Following the 17 August statement, there was renewed hope in corridors of the United Nations that the conclusion of the nuclear deal between Iran and the P5+1 would boost diplomatic efforts. In a 30 July interview with NPR radio, De Mistura himself publicly expressed this sentiment. Combatants are tiring of the blood-letting, he said, and the rise of the so-called Islamic State (IS) has created a common enemy among many of them, providing incentive for a brokered political solution. In voicing its support for De Mistura, the Council also expressed its “gravest” concern that parts of Syria are now under the control of IS and al-Nusra Front (ANF), and reaffirmed its resolve to address all aspects of the threat, calling on all parties “to commit to putting an end to terrorist acts perpetrated by these groups”.
However, there is scepticism among opponents of the Iran deal and others in the US Congress, including the American Israel Public Affairs Committee (AIPAC) and research groups in Washington, that the deal will help bring about a resolution to Syria’s bloody civil war, and might in fact increase Iran’s power and dominance, exacerbating already deep sectarian schisms. Nonetheless, reports from the region and from Washington suggest that, in the aftermath of the nuclear agreement signed in Vienna, Austria in July, a number of the countries involved either directly or indirectly in Syria’s civil war have pushed forward initiatives to end the conflict.
According to these reports, backroom negotiations involving the United States, Russia, Turkey, Iran and the Gulf Cooperation Council (GCC) countries have been going on for months, but it is the recent willingness of Moscow and Tehran, long the benefactors of Syria’s embattled President Bashar al-Assad, to engage in the issue that has made their ally in Damascus more attentive to the proposals on the table.
In recent weeks, Ali Mamlouk, al-Assad’s national security advisor, has made secret visits to both the Saudi city of Jeddah and to Muscat, Oman, where he met with high-level officials. This according to both Saudi-based sources and sources close to the al-Assad regime. Following Mamlouk’s visit, Syria’s longtime Foreign Minister Walid Muallem made an official visit in early August to Muscat to meet the Omani foreign minister where they discussed, according to Syrian state media, “efforts to put an end to the crisis … which preserves the sovereignty, unity and territorial integrity” of the country.

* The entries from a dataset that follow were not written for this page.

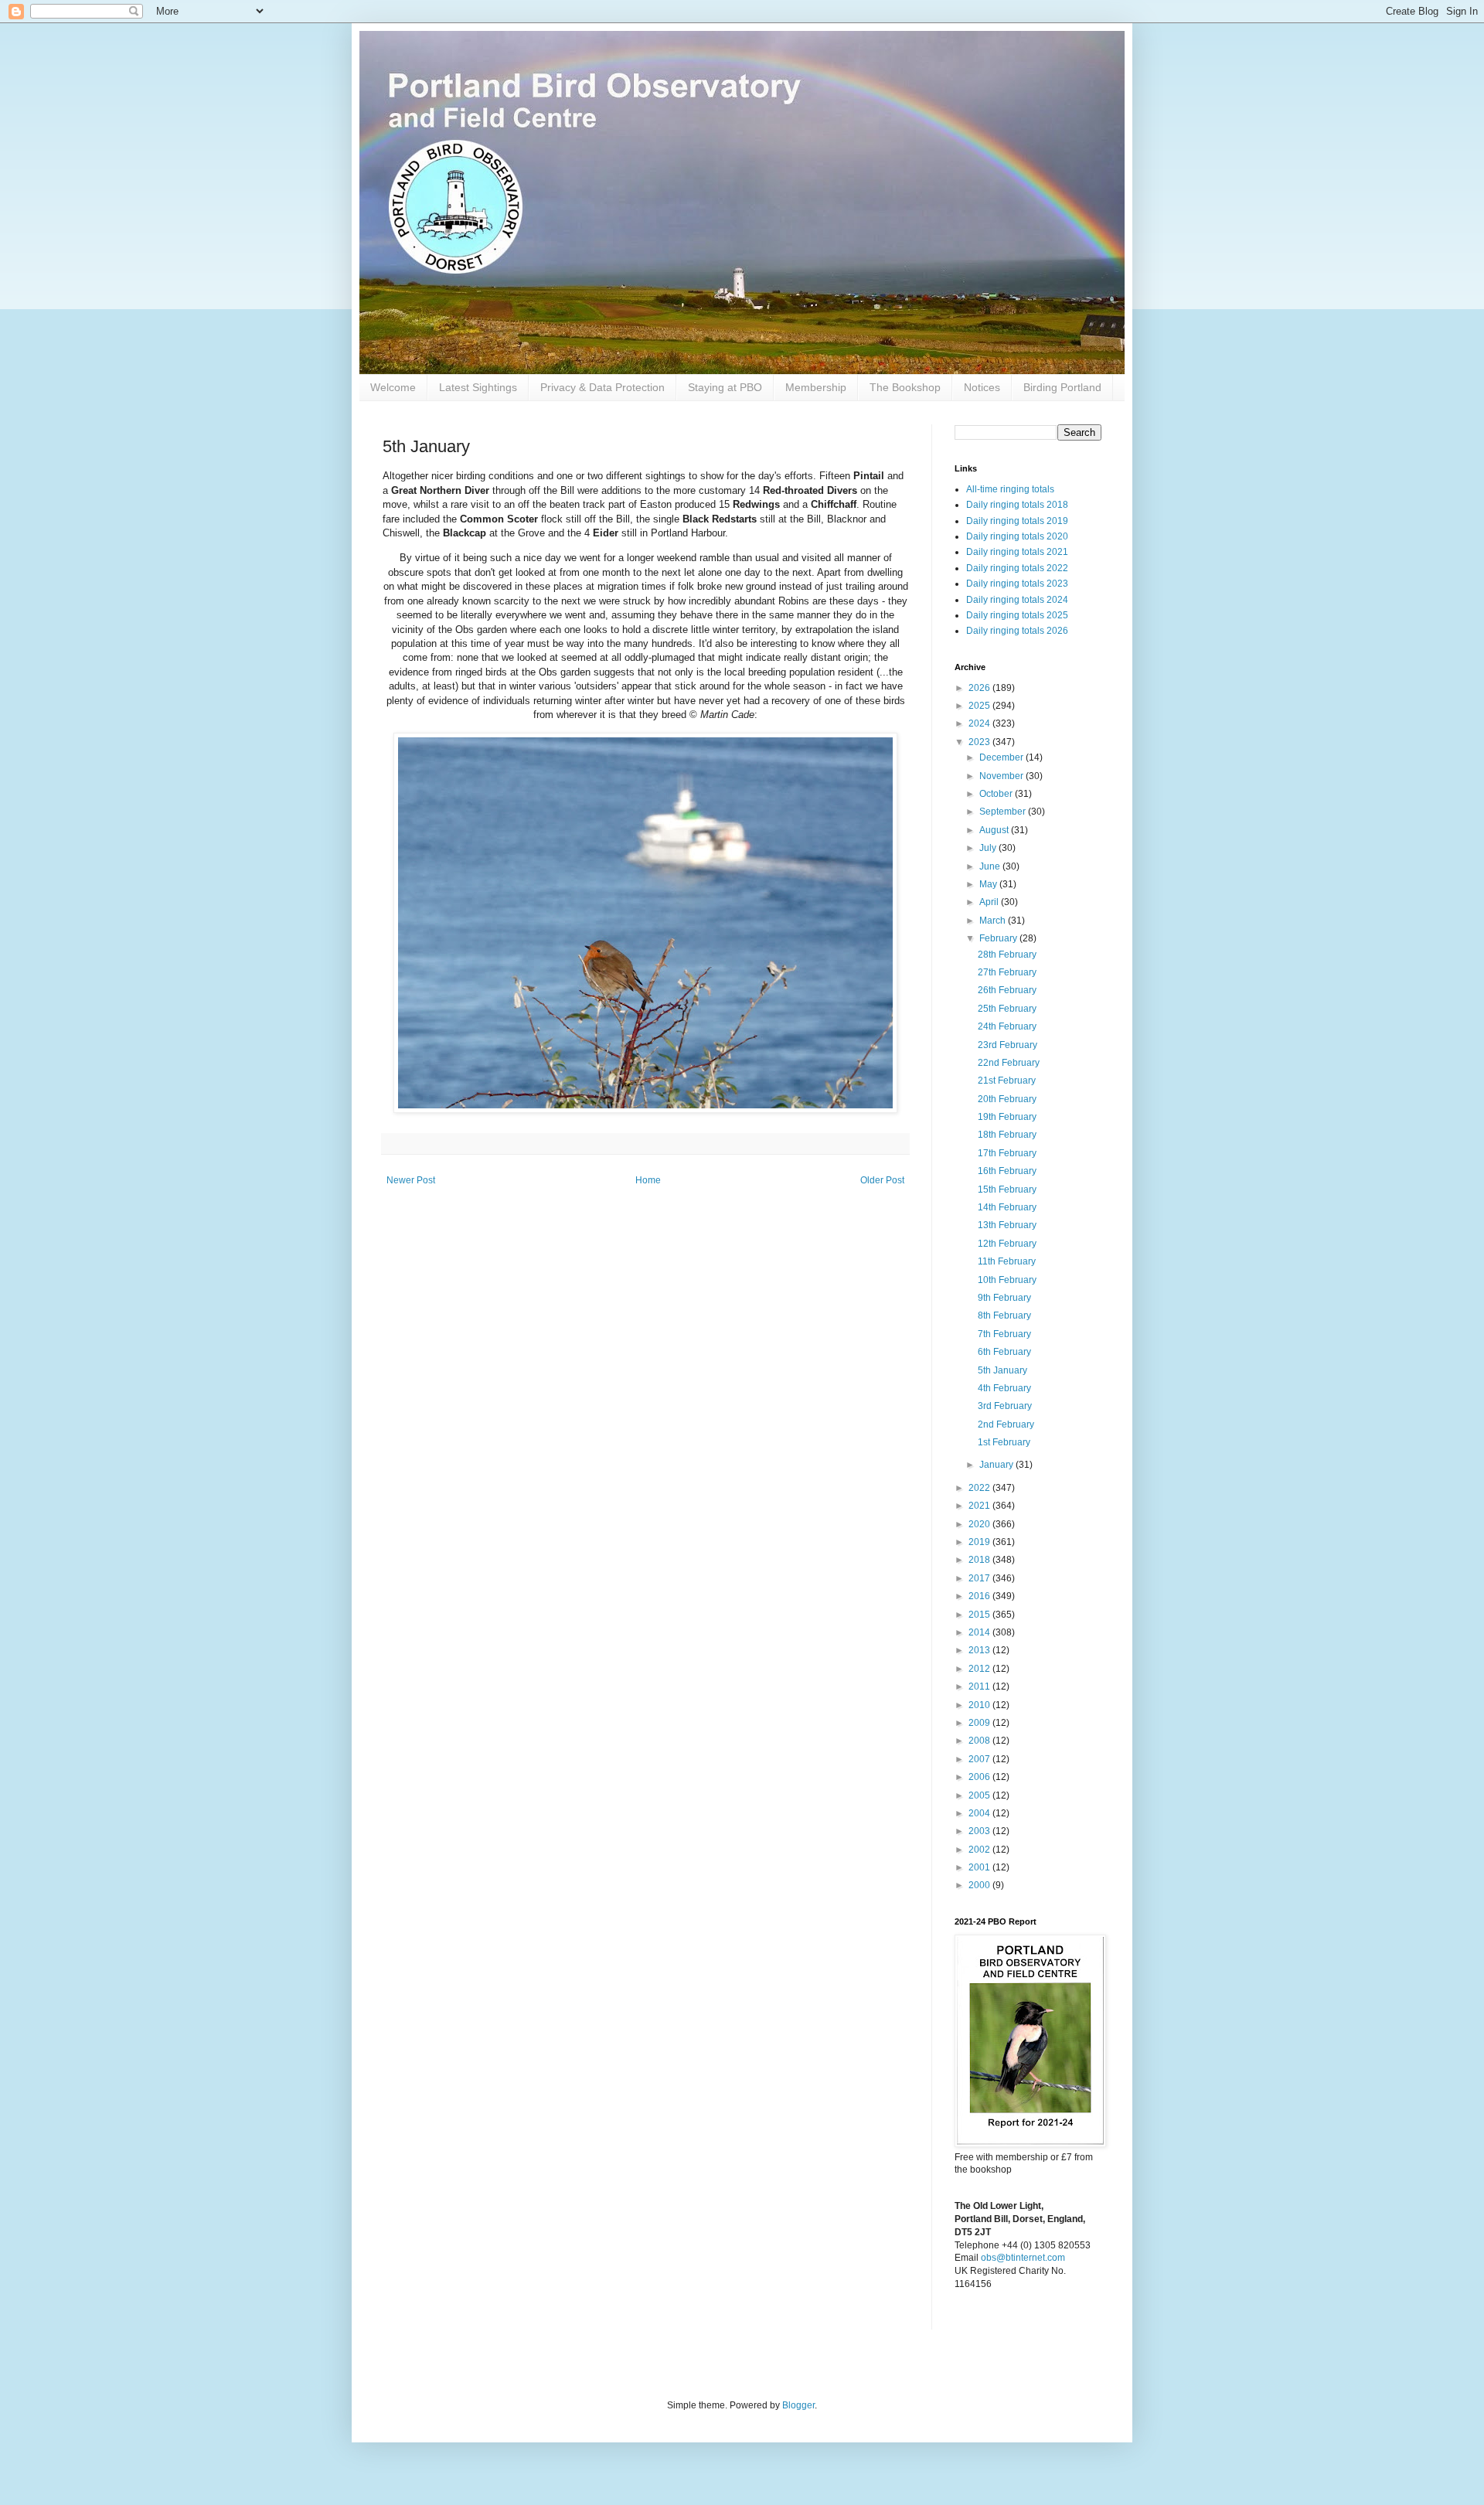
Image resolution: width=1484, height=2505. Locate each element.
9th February (1004, 1297)
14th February (1007, 1207)
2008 (980, 1740)
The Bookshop (905, 387)
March (993, 920)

As early as 2012, Mamlouk has allegedly pursued different options to end Syria’s civil war. These have ranged from local ceasefires and quiet meetings with a limited number of opposition members to diplomatic initiatives with Syria’s neighbours and the GCC, landing him in trouble with the regime, according to speculative reporting.
Despite the recent flurry of diplomatic activity, however, Riyadh remains wary and observers are only willing to make cautious predictions about the impact it will have on the conflict. For now, sponsors of the warring parties in Syria seem to have enough weapons, manpower and energy to keep the fighting going.